AVON, Mass. -- Consumers want to buy baby accessories at supermarkets. However, do supermarkets carry the items consumers want to buy?
That's not often the case, according to executives with The First Years here. Supermarkets, they said, need to shake up their planograms more often by bringing in newer, higher-priced and more innovative items to get the most out of their baby accessory sales -- even if it's only on a temporary, promotional basis.
"We did some proprietary research, talking with quite a few focus groups. And the overwhelming feeling was that moms of children in the newborn, infant and toddler stages would prefer to shop in supermarkets for a great deal of their infant and toddler products," said David Zapcic, director of marketing services at The First Years.
"They find the convenience and the one-stop shopping opportunity to be quite good. But they would prefer to see a wider range of products at the supermarket level -- a range much like they see at the mass merchants and the Toys 'R' Us [stores] of the world," he said.
"People don't see a supermarket as a place to go shopping for baby items; they think they can only get essentials such as nipples or diapers. But, if they know they can get a variety of products normally found in mass merchandisers or Toys 'R' Us, they'll shop at supermarkets," said Adrian Roche, vice president of worldwide marketing for The First Years.
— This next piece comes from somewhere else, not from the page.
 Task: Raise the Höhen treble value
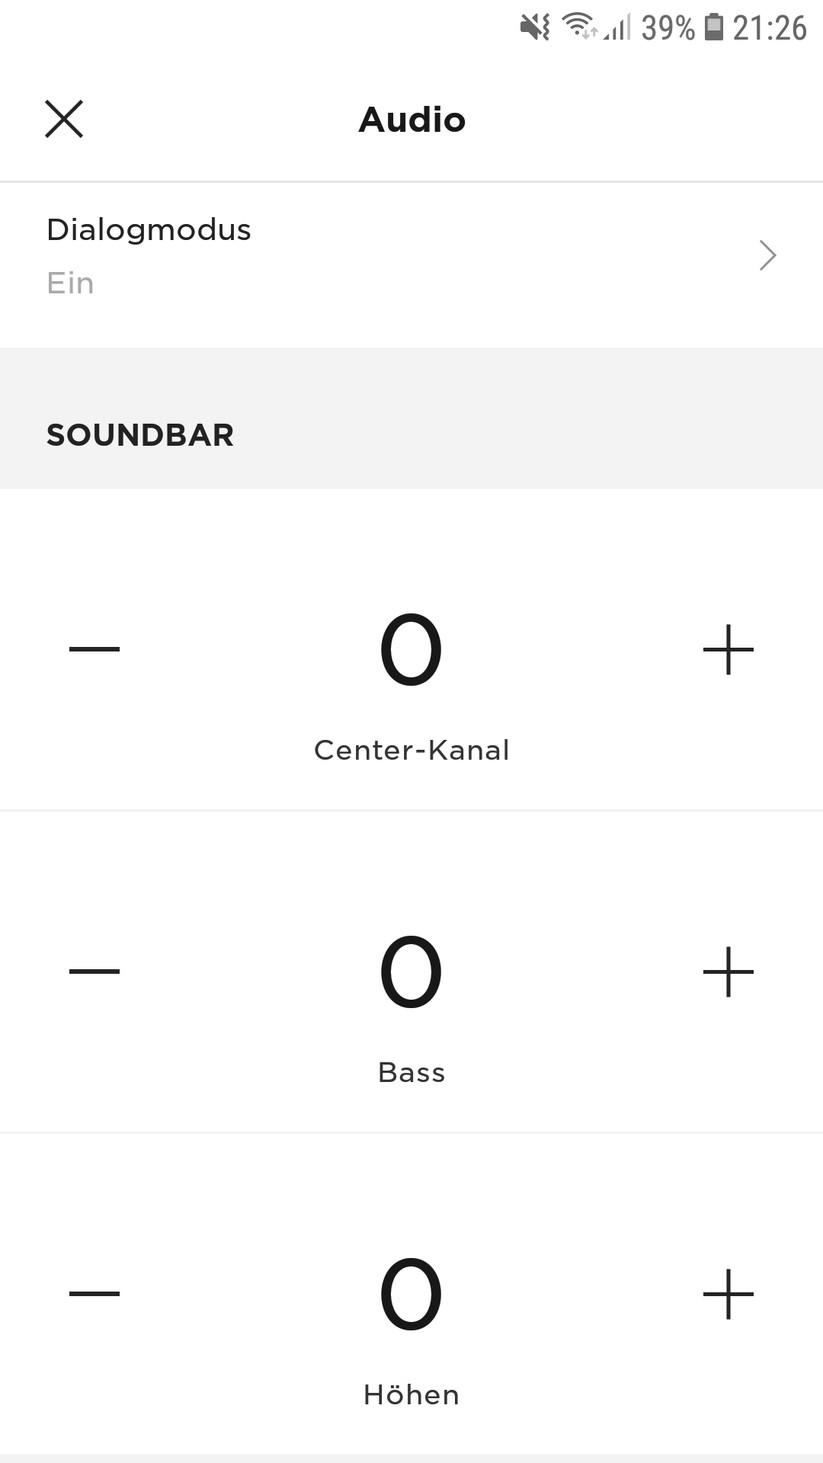coord(728,1293)
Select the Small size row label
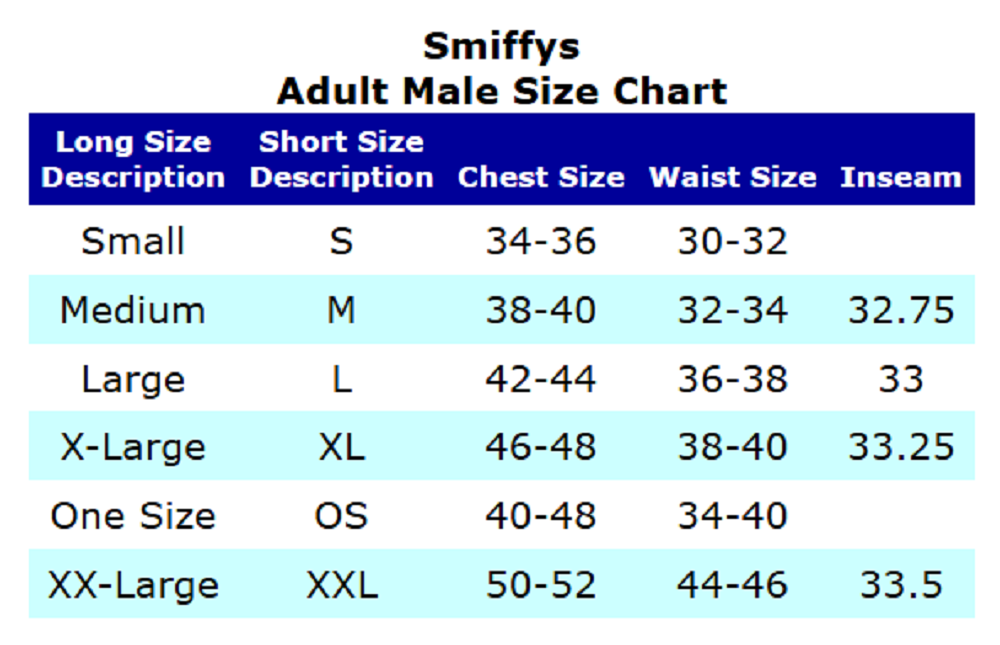This screenshot has width=1000, height=645. point(133,241)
"A lot of supermarkets underestimate the potential of this area," said Roche. "They tend to only concentrate on the commodity items like bottles, nipples and pacifiers. The very nature of those items tends to offer lower margins. So, I think the key is for supermarkets to be a bit more adventurous and mix in some of the higher-margin items like toys, rattles, cups and feeding articles. They would get a much better mix and return from that space.
"Some of these items, such as electronic toys, take up exactly the same space as a nipple or a pacifier, yet they may retail around $6.99 -- which is a lot higher than the traditional items in those areas," Roche added. "And they show a similar rate of sales. So, immediately you're greatly increasing both your cash and margin pictures."
The problem, he continued, is that many supermarket chains change their planograms infrequently, some waiting two years before revamping their baby accessory set.
"Mass merchandisers and Toys 'R' Us rely on a big change. They turn over their products and stockkeeping units a lot," said Roche. "They rely heavily on the vendors themselves to do that category management for them. It's not within our interest to have items on the shelf that aren't selling. If we think something's not selling, we'll go in, take it out and put something else in, close it out or drop the price."
Roche said supermarkets should take advantage of the impulsive nature of the category's shoppers.
"If you can position your accessories line between diapers and formula -- which are necessities -- customers will buy several [accessory products]," he said.
Roche added that aside from reworking the planogram more often, supermarkets could benefit from more promotional opportunities with the higher-margin baby accessories.
"They should look at doing sidecap promotions and pallet panel promotions on some of the more promotional type items. There are things like baby listening monitors, which are small boxes with a high price, and are ideal for in-and-out-type promotions."
Many mass merchandisers and Toys 'R' Us also have created a store-within-a-store concept or a baby boutique. "Caldor, for instance, has a very successful baby area. Then, look at places like Toys 'R' Us, which now has fixed signage. They've created an area where the mother can get everything she needs; it's all there," said Roche.
The First Years has experienced double-digit growth in each of the last five years, according to Zapcic. The company attributes this growth to innovation and keeping up with what parents want. Indeed, the company develops its products with the aid of a council of 500 mothers across the country.
New to its expanding line of products is its Sure pacifier, which has a unibody, seamless design so it won't come apart, and The Choice bottle system that features a standard and disposable version, both of which accept standard nipples.